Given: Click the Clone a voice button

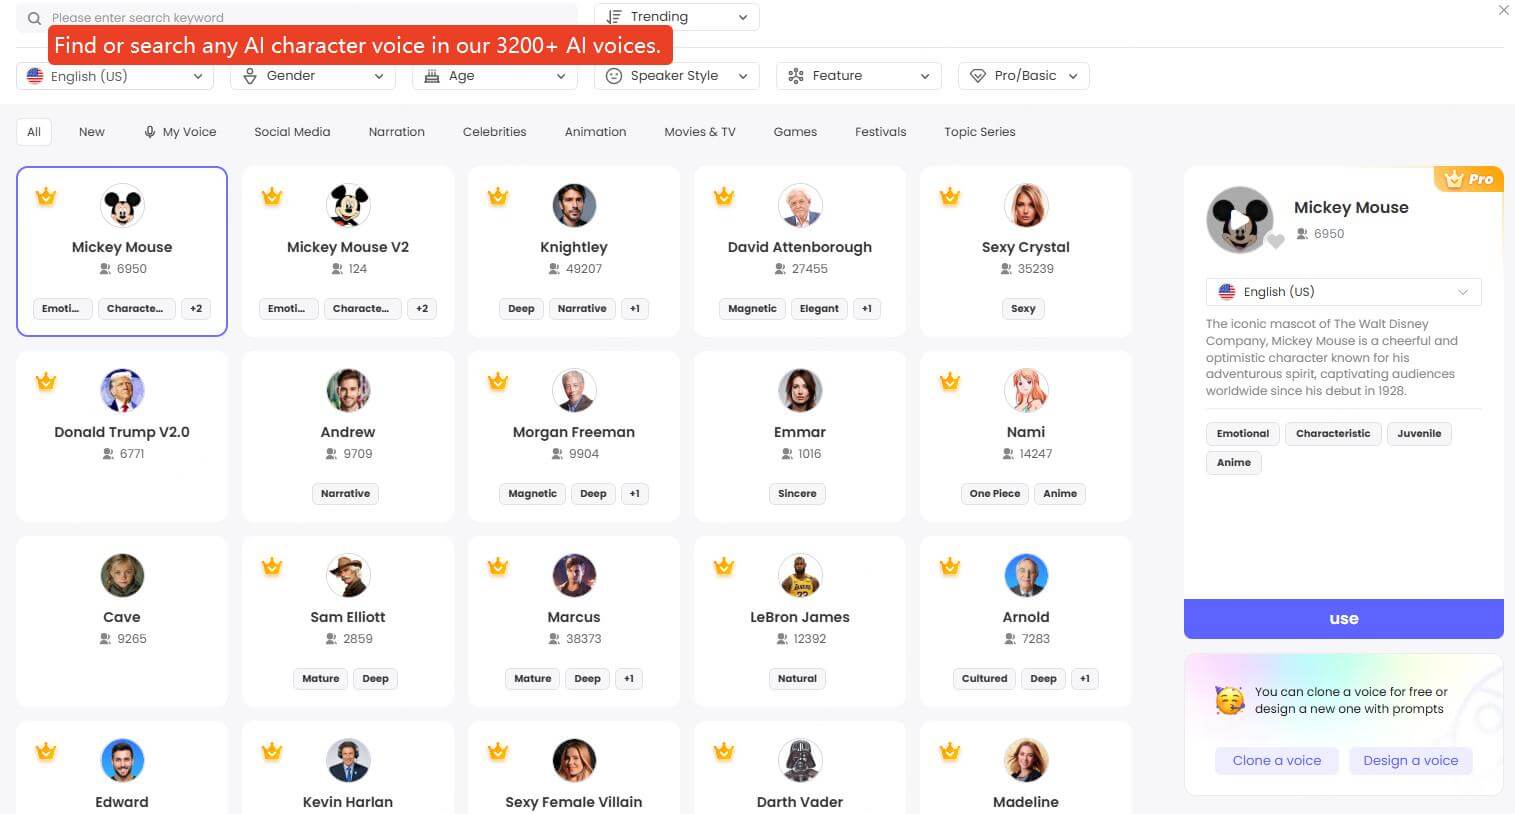Looking at the screenshot, I should click(x=1276, y=761).
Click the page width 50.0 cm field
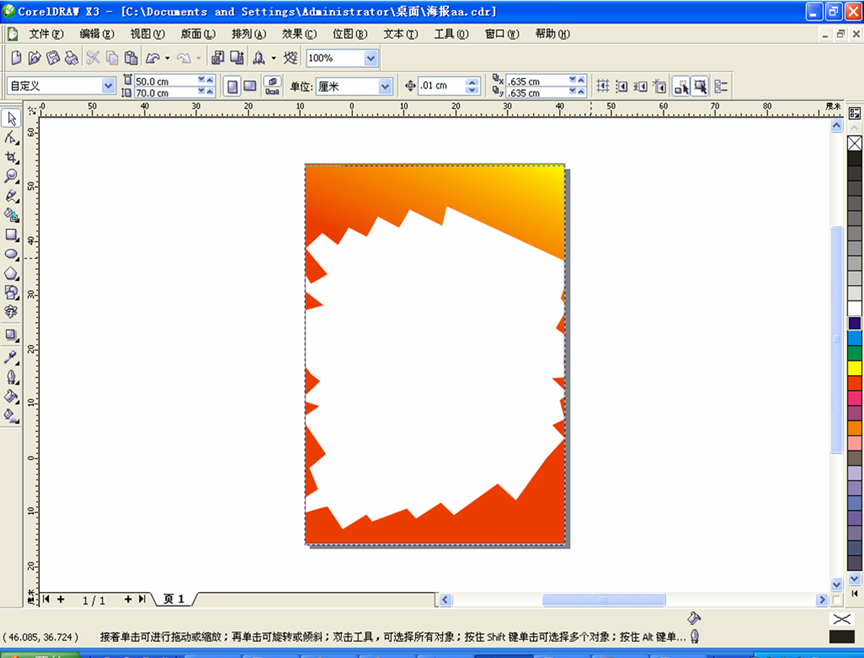The width and height of the screenshot is (864, 658). 165,81
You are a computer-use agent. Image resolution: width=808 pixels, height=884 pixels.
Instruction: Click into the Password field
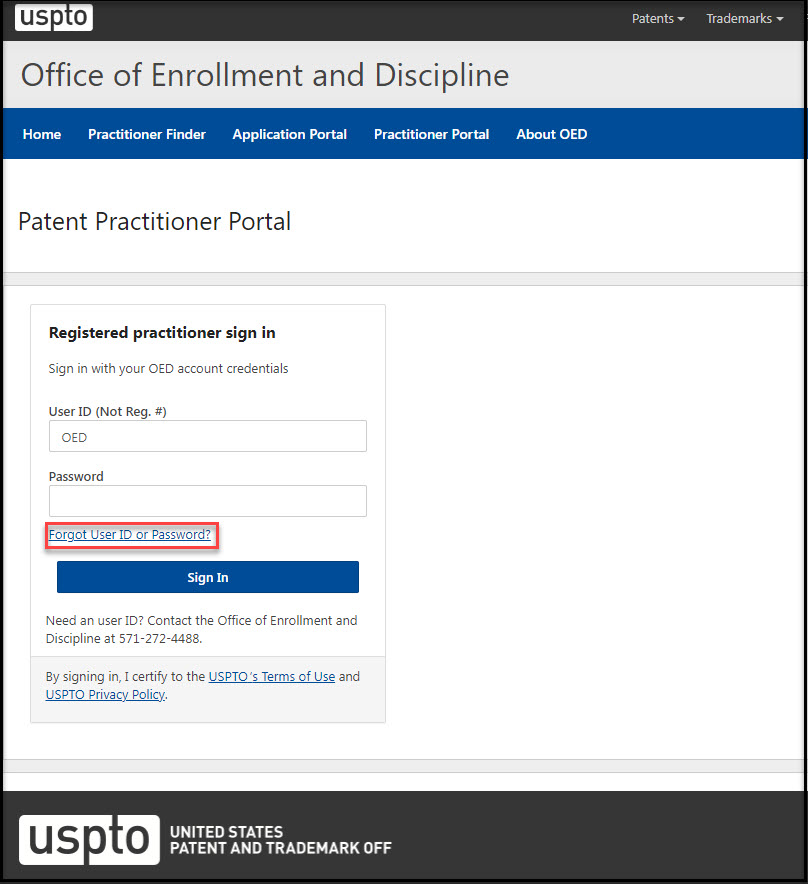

────────────────────

YOUR TASK:
Convert these records into a numbered list with blank lines omitted, and leave the pictures out of your answer.

EXERCISE RESPONSE:
1. Given: Click the Clone a voice button
2. Looking at the screenshot, I should click(x=1276, y=761).
3. Click the page width 50.0 cm field
4. The width and height of the screenshot is (864, 658). 165,81
5. You are a computer-use agent. Image resolution: width=808 pixels, height=884 pixels.
6. Instruction: Click into the Password field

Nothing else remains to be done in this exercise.